Überwachungssoftware geplant: "Schultrojaner" schreckt Lehrer auf

Eine Software soll erkennen, wenn es sich bei Unterrichtsmaterial an Schulen um Raubkopien handelt. Die Lehrergewerkschaft ist empört. Die Verlage zeigen sich verwundert ob der Aufregung, die Berliner Verwaltung überrascht.

An Schulcomputern soll demnächst offenbar eine Software eingesetzt werden dürfen, mit der Raubkopien und Plagiate entdeckt werden können. Bei diesen unerlaubten Kopien kann es sich beispielsweise um eingescannte Schulbuchseiten handeln. Bereits am 21. Dezember 2010 haben die Bundesländer mit den Schulbuchverlagen und Medienverwertungsgesellschaften einen Vertrag geschlossen, der das Urheberrecht und die Vergütung von Unterrichtsmaterialien und Schulbuchtexten regeln soll. Publik wurden die Pläne jetzt durch einen Bericht auf der Webseite Netzpolitik.org, die der Software den griffigen Namen "Schultrojaner" gab.

In dem "Gesamtvertrag zur Einräumung und Vergütung von Ansprüchen nach § 53 UrhG" heißt es in Paragraph 6, Absatz 4:

"Die Verlage stellen den Schulaufwandsträgern sowie den kommunalen und privaten Schulträgern auf eigene Kosten eine Plagiatssoftware zur Verfügung, mit welcher digitale Kopien von für den Unterrichtsgebrauch an Schulen bestimmten Werken auf Speichersystemen identifiziert werden können."

Auf mindestens einem Prozent der öffentlichen Schulen soll die Software eingesetzt werden, im zweiten Schulhalbjahr 2011/12 könnte es bereits losgehen. Die Software soll dann Inhalte auf dem Schulserver mit Textbausteinen aus Schulbüchern vergleichen, heißt es in einer Erklärung des Verbandes der Schulbuchverlage und Hersteller von Bildungsmedien (VdS Bildungsmedien). Der Begriff "Trojaner" sei irreführend, sagte Verbandssprecher Christoph Bornhorn dem Tagesspiegel. Es handele sich nicht um eine heimliche Überwachung, die Schulen seien bereits über den Einsatz der Software informiert.

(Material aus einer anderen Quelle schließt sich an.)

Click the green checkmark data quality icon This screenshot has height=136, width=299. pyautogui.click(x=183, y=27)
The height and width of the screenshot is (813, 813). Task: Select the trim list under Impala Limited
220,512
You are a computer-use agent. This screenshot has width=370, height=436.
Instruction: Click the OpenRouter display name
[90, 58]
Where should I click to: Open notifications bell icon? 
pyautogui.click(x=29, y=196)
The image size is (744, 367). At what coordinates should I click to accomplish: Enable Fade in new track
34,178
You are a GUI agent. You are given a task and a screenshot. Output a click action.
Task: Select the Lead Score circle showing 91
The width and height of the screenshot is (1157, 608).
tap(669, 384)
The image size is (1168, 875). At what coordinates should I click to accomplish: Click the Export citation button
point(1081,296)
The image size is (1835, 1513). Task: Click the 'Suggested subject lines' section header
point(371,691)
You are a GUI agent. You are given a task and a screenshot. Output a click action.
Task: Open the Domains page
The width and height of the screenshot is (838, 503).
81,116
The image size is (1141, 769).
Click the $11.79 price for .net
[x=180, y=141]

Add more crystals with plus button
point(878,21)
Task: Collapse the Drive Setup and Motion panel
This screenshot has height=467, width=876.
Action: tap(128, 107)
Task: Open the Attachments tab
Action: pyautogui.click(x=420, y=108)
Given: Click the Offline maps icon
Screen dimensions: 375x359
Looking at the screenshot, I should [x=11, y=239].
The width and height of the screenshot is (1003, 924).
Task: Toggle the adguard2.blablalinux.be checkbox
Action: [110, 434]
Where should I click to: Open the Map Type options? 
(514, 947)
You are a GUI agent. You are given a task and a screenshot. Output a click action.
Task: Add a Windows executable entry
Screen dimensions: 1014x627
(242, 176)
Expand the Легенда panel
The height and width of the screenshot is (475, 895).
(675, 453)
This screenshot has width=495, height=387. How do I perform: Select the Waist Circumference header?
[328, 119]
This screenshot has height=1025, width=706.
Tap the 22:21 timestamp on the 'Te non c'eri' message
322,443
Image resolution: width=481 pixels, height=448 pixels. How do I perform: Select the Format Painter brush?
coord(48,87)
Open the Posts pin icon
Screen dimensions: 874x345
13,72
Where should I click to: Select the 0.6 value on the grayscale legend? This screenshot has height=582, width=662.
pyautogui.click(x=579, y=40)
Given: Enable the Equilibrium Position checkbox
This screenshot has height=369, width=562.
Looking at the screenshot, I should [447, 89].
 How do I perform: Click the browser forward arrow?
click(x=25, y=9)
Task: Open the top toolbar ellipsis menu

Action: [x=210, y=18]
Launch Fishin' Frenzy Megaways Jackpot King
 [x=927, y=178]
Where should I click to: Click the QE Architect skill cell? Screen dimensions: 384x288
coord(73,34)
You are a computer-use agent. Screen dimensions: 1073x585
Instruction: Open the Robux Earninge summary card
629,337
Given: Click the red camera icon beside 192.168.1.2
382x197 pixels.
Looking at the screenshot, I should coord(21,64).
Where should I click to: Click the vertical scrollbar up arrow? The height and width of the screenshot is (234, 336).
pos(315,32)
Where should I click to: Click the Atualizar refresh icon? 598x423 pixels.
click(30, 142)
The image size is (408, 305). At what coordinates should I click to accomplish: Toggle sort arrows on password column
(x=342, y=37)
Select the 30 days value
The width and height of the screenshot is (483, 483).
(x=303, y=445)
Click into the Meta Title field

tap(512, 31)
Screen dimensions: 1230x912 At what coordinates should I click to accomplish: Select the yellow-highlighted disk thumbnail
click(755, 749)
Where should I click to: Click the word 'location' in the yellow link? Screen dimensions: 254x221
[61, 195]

Die Software soll dann in Schulintranets, nicht aber in E-Mails oder geschützten Bereichen wie den "Eigenen Dateien" nach Urheberrechtsverstößen fahnden. Nicht erlaubt ist es beispielsweise, wenn Lehrer Schulbuchseiten einscannen. Entdeckt die Software solche unerlaubten digitalen Kopien, kann es "disziplinarische Maßnahmen" gegen Schulleiter und Lehrkräfte geben. Das entscheiden aber die Schulträger, die Verlage bekommen nur anonymisierte Auswertungen des Softwareeinsatzes, sagte Bornhorn.

Die Gewerkschaft Erziehung und Wissenschaft (GEW) hält den Einsatz der Software mitbestimmungsrechtlich für fragwürdig. „Wir sind von dem geplanten Einsatz eines Schultrojaners überrascht – 'Trojaner' haben an Schulen nichts zu suchen. Damit würden die Lehrkräfte gezielt einer Ausforschung im Interesse Dritter ausgesetzt", erklärte GEW-Vorsitzender Ulrich Thöne. Personal- und Betriebsräte müssten in die Entscheidung einbezogen werden.

Nach Angaben der Berliner Bildungsverwaltung soll dies noch passieren. "Die Software steht ja noch gar nicht zur Verfügung", sagte Sprecherin Beate Stoffers. So bald diese von den Verlagen entwickelt sei und den Behörden vorliege, würde sie arbeits- und dienstrechtlich genau geprüft - auch im Hinblick auf den Datenschutz und Mitbestimmung.